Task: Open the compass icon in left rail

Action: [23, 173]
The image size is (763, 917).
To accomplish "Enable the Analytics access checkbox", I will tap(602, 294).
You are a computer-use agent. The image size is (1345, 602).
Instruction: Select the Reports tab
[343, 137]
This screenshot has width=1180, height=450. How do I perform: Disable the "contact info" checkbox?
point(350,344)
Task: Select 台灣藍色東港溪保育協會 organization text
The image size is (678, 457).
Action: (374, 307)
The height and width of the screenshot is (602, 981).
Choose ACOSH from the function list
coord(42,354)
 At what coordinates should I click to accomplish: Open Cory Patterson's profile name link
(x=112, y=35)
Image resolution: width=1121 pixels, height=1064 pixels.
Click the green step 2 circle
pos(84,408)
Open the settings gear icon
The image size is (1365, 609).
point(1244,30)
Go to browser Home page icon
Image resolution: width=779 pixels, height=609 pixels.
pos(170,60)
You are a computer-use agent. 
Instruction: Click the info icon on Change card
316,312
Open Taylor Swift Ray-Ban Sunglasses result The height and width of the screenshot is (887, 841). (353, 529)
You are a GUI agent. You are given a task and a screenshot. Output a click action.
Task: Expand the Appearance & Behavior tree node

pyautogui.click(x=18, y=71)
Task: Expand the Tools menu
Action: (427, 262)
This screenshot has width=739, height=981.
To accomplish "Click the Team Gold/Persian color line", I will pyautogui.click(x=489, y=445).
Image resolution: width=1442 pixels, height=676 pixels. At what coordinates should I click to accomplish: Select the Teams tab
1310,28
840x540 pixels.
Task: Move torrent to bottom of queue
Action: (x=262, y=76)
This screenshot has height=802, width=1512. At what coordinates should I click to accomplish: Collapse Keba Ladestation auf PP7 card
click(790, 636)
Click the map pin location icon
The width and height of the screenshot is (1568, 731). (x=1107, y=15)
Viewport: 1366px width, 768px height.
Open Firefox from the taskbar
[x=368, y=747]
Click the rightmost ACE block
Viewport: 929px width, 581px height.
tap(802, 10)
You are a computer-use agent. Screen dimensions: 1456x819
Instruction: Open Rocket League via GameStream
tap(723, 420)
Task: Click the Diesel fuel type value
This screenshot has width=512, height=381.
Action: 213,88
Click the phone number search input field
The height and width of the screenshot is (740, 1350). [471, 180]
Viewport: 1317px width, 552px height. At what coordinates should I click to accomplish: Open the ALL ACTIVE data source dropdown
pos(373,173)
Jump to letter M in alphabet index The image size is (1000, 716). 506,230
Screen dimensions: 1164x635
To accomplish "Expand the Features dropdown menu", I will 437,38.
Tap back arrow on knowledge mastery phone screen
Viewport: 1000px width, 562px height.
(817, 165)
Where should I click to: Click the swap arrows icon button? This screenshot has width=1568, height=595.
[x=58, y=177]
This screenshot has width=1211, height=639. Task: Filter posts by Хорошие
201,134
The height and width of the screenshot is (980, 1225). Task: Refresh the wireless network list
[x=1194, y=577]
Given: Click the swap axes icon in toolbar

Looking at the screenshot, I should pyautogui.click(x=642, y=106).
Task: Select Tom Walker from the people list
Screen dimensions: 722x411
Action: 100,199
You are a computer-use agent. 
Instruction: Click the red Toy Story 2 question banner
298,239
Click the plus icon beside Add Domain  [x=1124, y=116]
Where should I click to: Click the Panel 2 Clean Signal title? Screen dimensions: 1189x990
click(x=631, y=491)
==========
=== TRY IT ===
Where a line in the records above contains the string "agent", return that line.

=== ANSWER SECTION ===
You are a computer-use agent. The image size is (1345, 602).
You are a computer-use agent. 
You are a GUI agent. You are given a task and a screenshot. Output a click action.
You are a computer-use agent. Screen dimensions: 1456x819
You are a computer-use agent. 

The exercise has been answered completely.